В отличие от отца мама постоянно интересовалась моими успехами на работе, собирала прессу, где упоминались случаи разоблачения американских разведчиков и агентов, гордилась моими наградами и заслугами — я был неотъемлемой частью ее жизни.

До своих последних дней она старалась окружить меня своей заботой и любовью. Не проходило дня, чтобы она не позвонила и не спросила, все ли у меня в порядке и как я себя чувствую. Постоянно советовала что-то из области самолечения — йога, травы, старинные рецепты.

Она не хотела быть кому-нибудь в тягость, сама за собой ухаживала, саму себя всем обеспечивала. После смерти отца мама надолго замкнулась. Ей было тяжело даже ненадолго покинуть свой дом, где у нее под рукой привычные ей вещи, лекарства и разные снадобья, которые она готовила себе сама.

Мама отказывалась пожить со мной и моей семьей за границей, когда мы были в командировке в Израиле. Да и на дачу в Подмосковье к нам не ездила. Ее все время тянуло домой. Она если и болела, то старалась, чтобы никто не знал. Боялась стать обузой.

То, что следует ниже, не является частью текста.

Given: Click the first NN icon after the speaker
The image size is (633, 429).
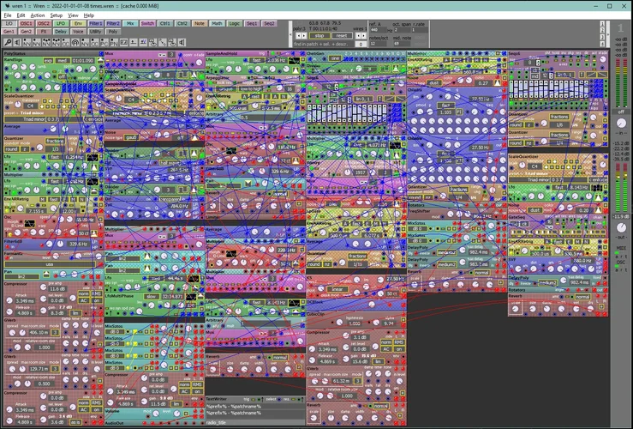Looking at the screenshot, I should 27,42.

Последние годы она болела постоянно, иногда не могла спать или двигаться, но ни на что не жаловалась, сама приводила себя в порядок, не хотела, чтобы ее видели в болезненном состоянии, страдающей.

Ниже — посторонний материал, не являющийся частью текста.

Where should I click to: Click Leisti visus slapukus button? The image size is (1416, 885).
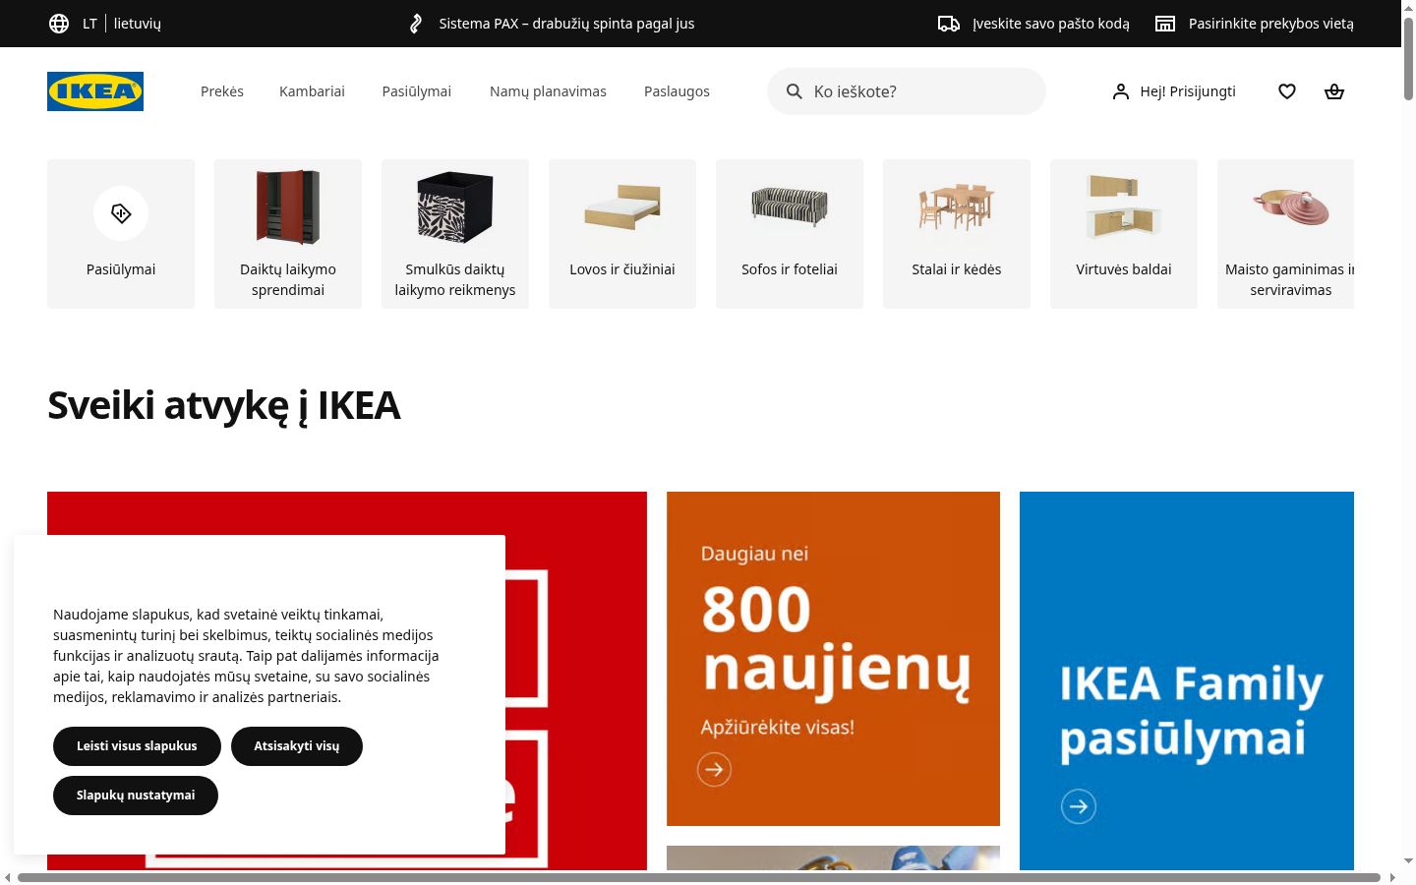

Сильный человек и сильный характер — только так можно охарактеризовать ее. И еще она очень гордилась тем, что ее подруги и знакомые называли ее мудрой женщиной…

Она скончалась утром 1 ноября 2009 года.

Интересные зигзаги происходят в человеческой судьбе… Я — далекий потомок немецких и русских дворян, с одной стороны, и зажиточных украинских хуторян, с другой, — стал генерал-лейтенантом ФСБ России, наследницы грозных организаций ВЧК, ОГПУ, НКВД, КГБ. Именно они в первой половине прошлого столетия в силу исторических и политических причин подвергали репрессиям именно те сословия, представителями которых были мои предки.

Я проработал в органах безопасности тридцать семь лет, и мне по прошествии лет не стыдно ни за один поступок, ни за одно принятое и реализованное мной решение. Определяющими были чувство ответственности за порученное дело, исполнительность и трудовая дисциплина, бережное отношение к кадрам, категорическое непринятие подковерных игр — полагаю, эти качества унаследованы мной от родителей, воспитаны ими во мне.